• Request: Reproduce the listing below, substituting "interface agent" for each occurrence of "GUI agent" and leaving every other word unchanged.

• Information provided:
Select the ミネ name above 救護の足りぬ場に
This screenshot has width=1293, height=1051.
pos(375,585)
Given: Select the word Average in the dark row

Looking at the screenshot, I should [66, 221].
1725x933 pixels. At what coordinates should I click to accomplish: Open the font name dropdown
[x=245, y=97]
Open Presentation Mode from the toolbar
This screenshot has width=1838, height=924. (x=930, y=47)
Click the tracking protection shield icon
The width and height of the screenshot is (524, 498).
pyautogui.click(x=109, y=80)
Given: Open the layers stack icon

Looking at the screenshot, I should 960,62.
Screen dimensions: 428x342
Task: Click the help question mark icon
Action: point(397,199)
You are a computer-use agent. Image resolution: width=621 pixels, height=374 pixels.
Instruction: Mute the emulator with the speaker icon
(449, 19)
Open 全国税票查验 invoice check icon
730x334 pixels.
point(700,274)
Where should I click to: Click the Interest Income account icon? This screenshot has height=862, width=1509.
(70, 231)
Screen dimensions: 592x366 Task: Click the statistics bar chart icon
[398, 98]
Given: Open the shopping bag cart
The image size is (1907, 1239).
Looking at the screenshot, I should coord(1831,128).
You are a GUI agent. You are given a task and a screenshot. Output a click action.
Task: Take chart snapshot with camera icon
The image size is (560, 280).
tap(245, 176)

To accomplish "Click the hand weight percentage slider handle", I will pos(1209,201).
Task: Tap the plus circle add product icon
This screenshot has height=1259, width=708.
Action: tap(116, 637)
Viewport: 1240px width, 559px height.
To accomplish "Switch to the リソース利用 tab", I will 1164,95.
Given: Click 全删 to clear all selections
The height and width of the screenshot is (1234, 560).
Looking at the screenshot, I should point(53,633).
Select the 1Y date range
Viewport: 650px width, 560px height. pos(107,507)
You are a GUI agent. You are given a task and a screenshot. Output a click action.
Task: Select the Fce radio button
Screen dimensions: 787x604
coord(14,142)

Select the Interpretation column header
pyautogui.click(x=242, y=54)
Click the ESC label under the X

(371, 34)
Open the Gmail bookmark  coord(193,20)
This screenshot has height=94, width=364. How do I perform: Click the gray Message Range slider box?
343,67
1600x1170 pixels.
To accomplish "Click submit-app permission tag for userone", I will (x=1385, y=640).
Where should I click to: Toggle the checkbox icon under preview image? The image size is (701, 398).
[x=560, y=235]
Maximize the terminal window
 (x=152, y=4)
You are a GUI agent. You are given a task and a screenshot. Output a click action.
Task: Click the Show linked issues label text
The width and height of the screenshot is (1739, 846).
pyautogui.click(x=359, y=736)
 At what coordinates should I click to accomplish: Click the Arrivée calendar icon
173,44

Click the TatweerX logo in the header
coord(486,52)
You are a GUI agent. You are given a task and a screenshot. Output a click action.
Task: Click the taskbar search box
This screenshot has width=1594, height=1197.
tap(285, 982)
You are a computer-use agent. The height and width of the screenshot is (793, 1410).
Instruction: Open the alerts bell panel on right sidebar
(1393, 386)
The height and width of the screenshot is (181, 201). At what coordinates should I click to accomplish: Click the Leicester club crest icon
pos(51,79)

• Answer in full:
Select the ミネ name above 救護の足りぬ場に
This screenshot has width=1293, height=1051.
pos(375,585)
Given: Select the word Average in the dark row

Looking at the screenshot, I should [66, 221].
1725x933 pixels. At what coordinates should I click to accomplish: Open the font name dropdown
[x=245, y=97]
Open Presentation Mode from the toolbar
This screenshot has width=1838, height=924. (x=930, y=47)
Click the tracking protection shield icon
The width and height of the screenshot is (524, 498).
pyautogui.click(x=109, y=80)
Given: Open the layers stack icon

Looking at the screenshot, I should 960,62.
Screen dimensions: 428x342
Task: Click the help question mark icon
Action: point(397,199)
You are a computer-use agent. Image resolution: width=621 pixels, height=374 pixels.
Instruction: Mute the emulator with the speaker icon
(449, 19)
Open 全国税票查验 invoice check icon
730x334 pixels.
point(700,274)
Where should I click to: Click the Interest Income account icon? This screenshot has height=862, width=1509.
(70, 231)
Screen dimensions: 592x366 Task: Click the statistics bar chart icon
[398, 98]
Given: Open the shopping bag cart
The image size is (1907, 1239).
Looking at the screenshot, I should coord(1831,128).
You are a interface agent. You are given a task and a screenshot. Output a click action.
Task: Take chart snapshot with camera icon
The image size is (560, 280).
tap(245, 176)

To accomplish "Click the hand weight percentage slider handle", I will pos(1209,201).
Task: Tap the plus circle add product icon
This screenshot has height=1259, width=708.
Action: tap(116, 637)
Viewport: 1240px width, 559px height.
To accomplish "Switch to the リソース利用 tab", I will 1164,95.
Given: Click 全删 to clear all selections
The height and width of the screenshot is (1234, 560).
Looking at the screenshot, I should point(53,633).
Select the 1Y date range
Viewport: 650px width, 560px height. pos(107,507)
You are a interface agent. You are given a task and a screenshot. Output a click action.
Task: Select the Fce radio button
Screen dimensions: 787x604
coord(14,142)

Select the Interpretation column header
pyautogui.click(x=242, y=54)
Click the ESC label under the X

(371, 34)
Open the Gmail bookmark  coord(193,20)
This screenshot has height=94, width=364. How do I perform: Click the gray Message Range slider box?
343,67
1600x1170 pixels.
To accomplish "Click submit-app permission tag for userone", I will (x=1385, y=640).
Where should I click to: Toggle the checkbox icon under preview image? The image size is (701, 398).
[x=560, y=235]
Maximize the terminal window
 (x=152, y=4)
You are a interface agent. You are given a task and a screenshot. Output a click action.
Task: Click the Show linked issues label text
The width and height of the screenshot is (1739, 846).
pyautogui.click(x=359, y=736)
 At what coordinates should I click to accomplish: Click the Arrivée calendar icon
173,44

Click the TatweerX logo in the header
coord(486,52)
You are a interface agent. You are given a task and a screenshot. Output a click action.
Task: Click the taskbar search box
This screenshot has width=1594, height=1197.
tap(285, 982)
You are a computer-use agent. The height and width of the screenshot is (793, 1410).
Instruction: Open the alerts bell panel on right sidebar
(1393, 386)
The height and width of the screenshot is (181, 201). At what coordinates should I click to accomplish: Click the Leicester club crest icon
pos(51,79)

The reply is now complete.